Word Embeddings Quiz

Explain these three concepts: Self-Supervision, Distributional Hypothesis, Dense Representation. And put these three concepts together to explain how word vectors can capture meaning of words.
What are the two main strategies to estimate word embeddings? One is named Glove, and the other is named Word2Vec
Are word embeddings still a bag-of-word representation model?
Are word2vec algorithms unsupervised or supervised learning?

Applications

Word Embeddings Decisions

When using/training embeddings, we face some key decisions:

Dimensionality: dimensions of the word vectors (50, 100, 300)
Window Size: how big of a window you want around the center word (5-10 good balance)
Minimum Count: how many times a word has to appear in the corpus for it to be assigned a vector (5 default in Word2Vec; for small, 1-3)
Model Type: Word2Vec (skip-gram or continuous bag-of-words), Glove vs Word2Vec, Fully Global with Matrix Factorization
Number of Iterations: number of iterations (epochs) over the corpus (5 common default; 10-20 useful for smaller datasets)

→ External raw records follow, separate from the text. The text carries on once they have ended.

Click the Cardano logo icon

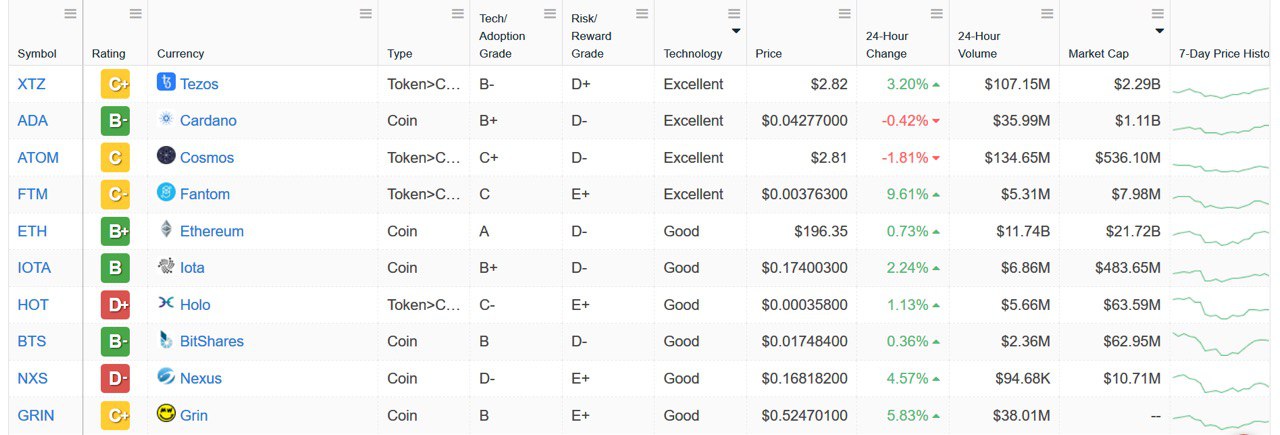166,120
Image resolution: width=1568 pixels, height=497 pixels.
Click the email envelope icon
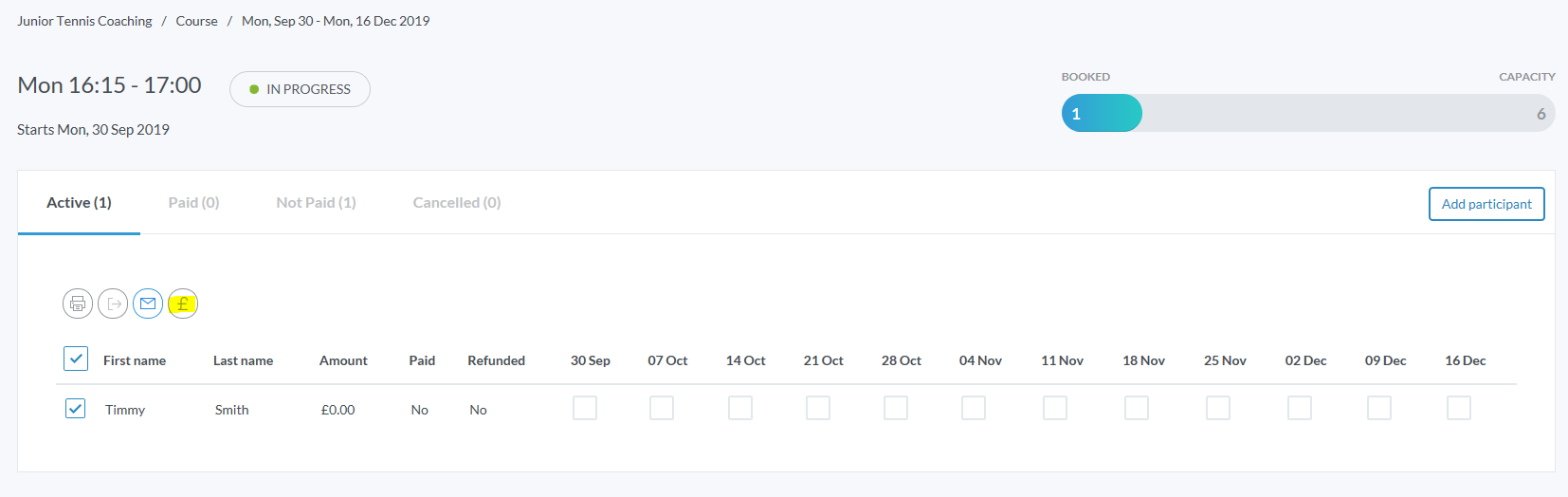click(148, 304)
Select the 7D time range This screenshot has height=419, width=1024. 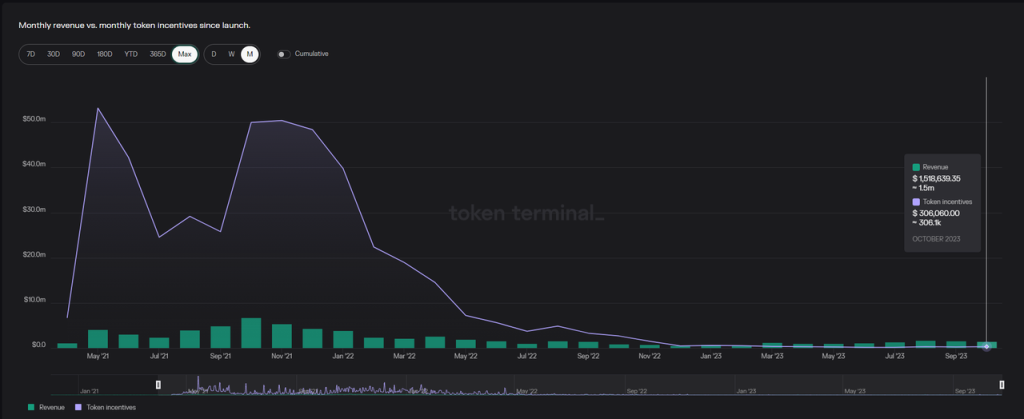click(32, 54)
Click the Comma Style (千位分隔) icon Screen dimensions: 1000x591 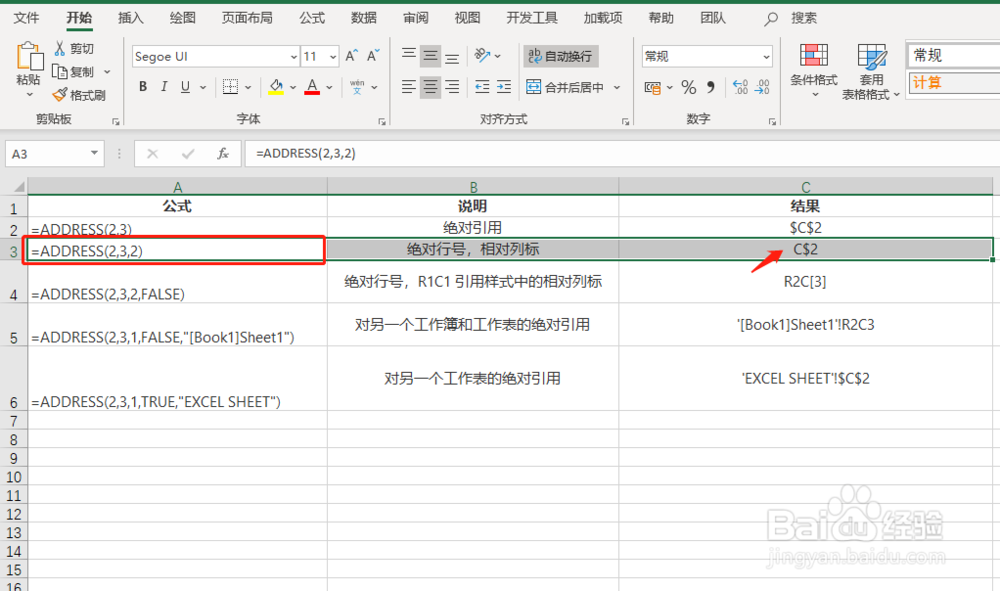coord(709,88)
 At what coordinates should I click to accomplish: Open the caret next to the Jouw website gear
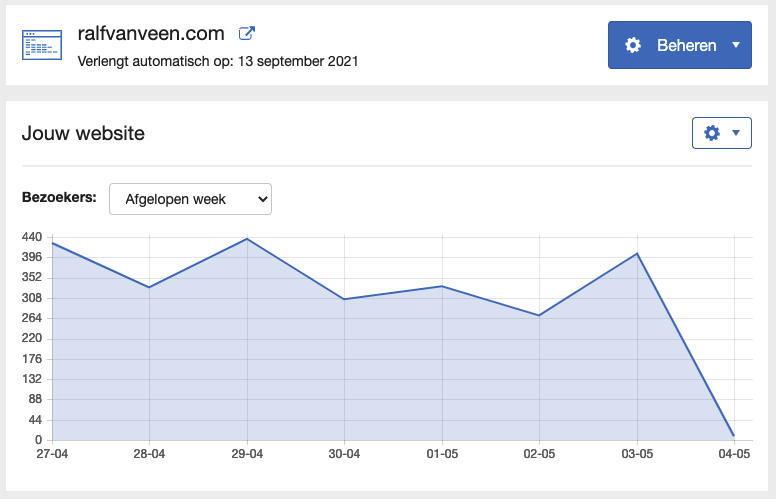click(x=736, y=133)
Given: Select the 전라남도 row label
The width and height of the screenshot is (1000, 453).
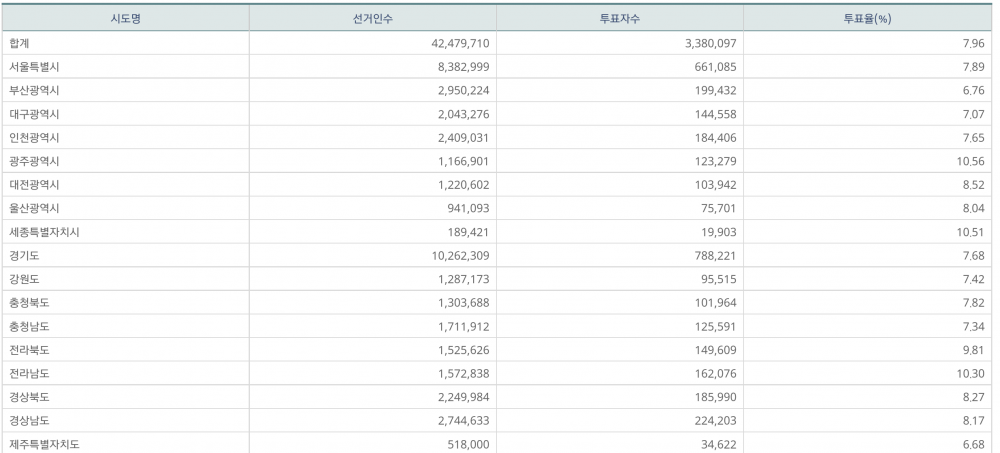Looking at the screenshot, I should click(x=29, y=373).
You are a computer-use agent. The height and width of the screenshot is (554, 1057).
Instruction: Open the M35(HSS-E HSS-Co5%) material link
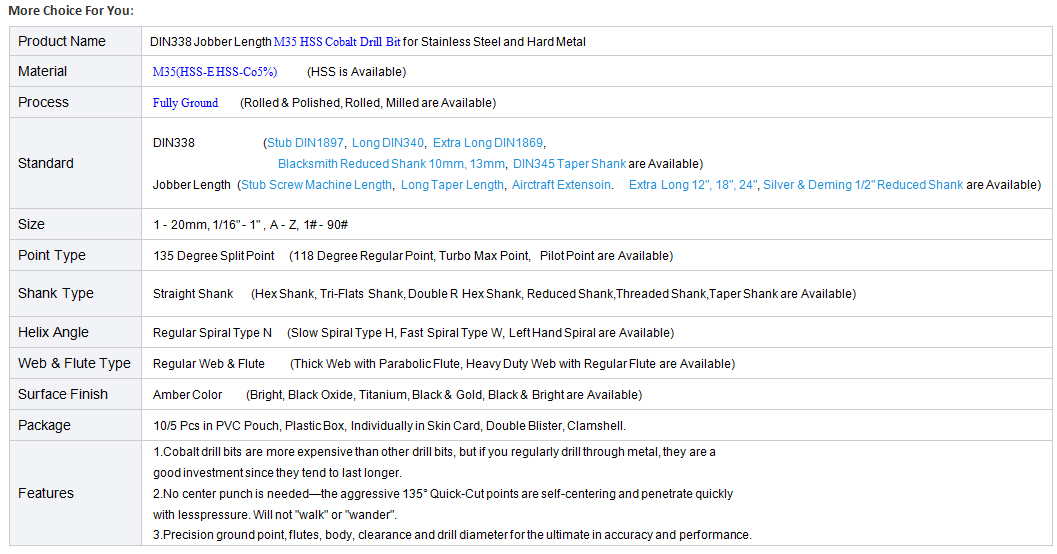[x=214, y=72]
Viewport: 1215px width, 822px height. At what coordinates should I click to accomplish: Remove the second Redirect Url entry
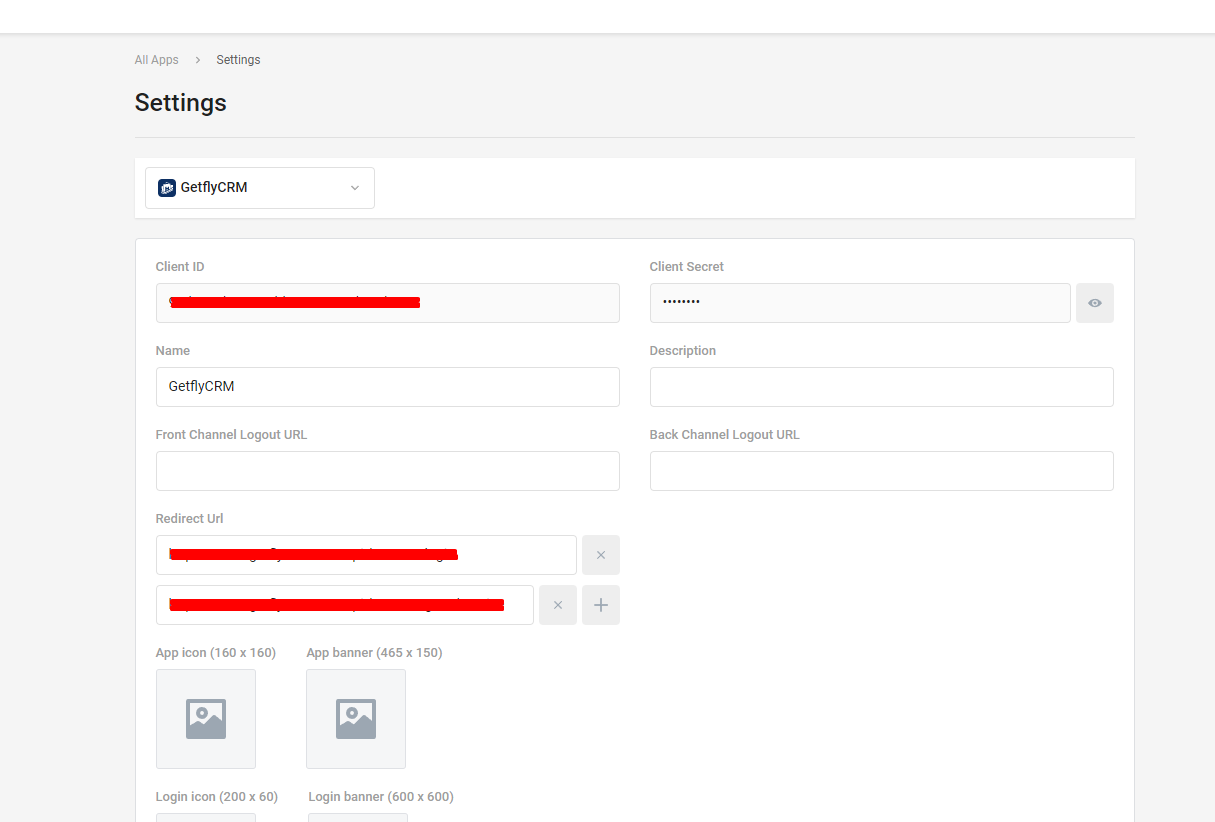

Decisions when using embeddings, Rodriguez and Spirling, 2022

Consider: Window size, Number of dimensions for the embedding matrix, Pre-trained vs locally fit variants, which algorithm to use between Glove and Word2Vec.

In class exercise

Work in 5 groups, to answer:

How do the authors evaluate performance (Turing Test)
Responses for each:
- Window size
- Number of dimensions
- Pre-Trained (Glove) vs Local Models
- Glove vs Word2Vec
Share your screen to show the graph with this result and explain it.

Word Embeddings via Count Based Methods (No Deep Learning)

Count Based Approaches

Count-based methods rely on word co-occurrence to learn embeddings:

Compute Unigram Probabilities: Measure how often each word appears in the corpus
Compute Word Co-occurrences: Count how often words appear together across the entire corpus
Calculate PMI (Pointwise Mutual Information): Measures how much more often two words co-occur than expected by chance

\[ PMI(\text{word}_1, \text{word}_2) = \log \frac{P(\text{word}_1, \text{word}_2)}{P(\text{word}_1) \, P(\text{word}_2)} \]

Construct a Co-occurrence Matrix: Store PMI values in a large word-by-word matrix
Apply Singular Value Decomposition (SVD): Reduce the matrix to extract meaningful lower-dimensional word vectors

SVD is a matrix factorization technique used in linear algebra and data science
Reduces dimensionality by identifying important patterns in data: splits the matrix into fundamental patterns (singular vectors), ranked by importance (singular values)
- Love this youtube video here: https://www.youtube.com/watch?v=vSczTbgc8Rc
Glove algorithm is a variation of this approach.